[[ Records to use open ]]

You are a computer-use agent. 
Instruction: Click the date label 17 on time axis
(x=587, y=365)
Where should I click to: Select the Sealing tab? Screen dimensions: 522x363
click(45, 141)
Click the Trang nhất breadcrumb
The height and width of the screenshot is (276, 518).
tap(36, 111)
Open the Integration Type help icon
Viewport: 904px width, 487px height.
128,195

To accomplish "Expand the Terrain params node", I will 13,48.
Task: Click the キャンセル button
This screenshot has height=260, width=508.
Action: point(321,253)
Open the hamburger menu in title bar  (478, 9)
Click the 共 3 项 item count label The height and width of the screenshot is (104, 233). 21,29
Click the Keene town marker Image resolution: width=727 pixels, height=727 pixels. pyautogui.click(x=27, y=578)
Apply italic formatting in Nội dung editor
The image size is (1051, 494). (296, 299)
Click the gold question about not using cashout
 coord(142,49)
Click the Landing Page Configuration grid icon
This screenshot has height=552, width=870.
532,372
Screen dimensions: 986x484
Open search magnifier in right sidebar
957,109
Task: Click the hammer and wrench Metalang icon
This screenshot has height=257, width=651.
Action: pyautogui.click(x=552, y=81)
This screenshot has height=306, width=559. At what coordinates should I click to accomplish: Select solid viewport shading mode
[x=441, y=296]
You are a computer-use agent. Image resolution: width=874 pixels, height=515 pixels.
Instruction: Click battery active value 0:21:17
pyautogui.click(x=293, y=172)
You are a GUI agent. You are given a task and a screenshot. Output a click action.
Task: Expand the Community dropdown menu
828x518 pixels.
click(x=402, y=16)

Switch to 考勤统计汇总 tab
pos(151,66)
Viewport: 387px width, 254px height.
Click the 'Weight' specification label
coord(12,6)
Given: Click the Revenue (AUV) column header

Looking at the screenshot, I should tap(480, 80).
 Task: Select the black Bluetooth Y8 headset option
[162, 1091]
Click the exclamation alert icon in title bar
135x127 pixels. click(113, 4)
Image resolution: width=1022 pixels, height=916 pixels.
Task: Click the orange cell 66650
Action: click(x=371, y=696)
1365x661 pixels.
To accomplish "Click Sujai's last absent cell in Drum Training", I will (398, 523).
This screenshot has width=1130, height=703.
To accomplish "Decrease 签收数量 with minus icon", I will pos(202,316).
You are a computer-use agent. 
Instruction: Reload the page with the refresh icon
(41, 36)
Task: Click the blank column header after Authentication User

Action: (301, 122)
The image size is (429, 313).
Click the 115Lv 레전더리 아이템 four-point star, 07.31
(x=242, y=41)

[[ Records to use closed ]]

### Problem details
Repeat word for word the lines above that run from the line containing "Apply italic formatting in Nội dung editor" through the line containing "Screen dimensions: 986x484", both ends included, and nothing else.

### Written answer
Apply italic formatting in Nội dung editor
The image size is (1051, 494). (296, 299)
Click the gold question about not using cashout
 coord(142,49)
Click the Landing Page Configuration grid icon
This screenshot has height=552, width=870.
532,372
Screen dimensions: 986x484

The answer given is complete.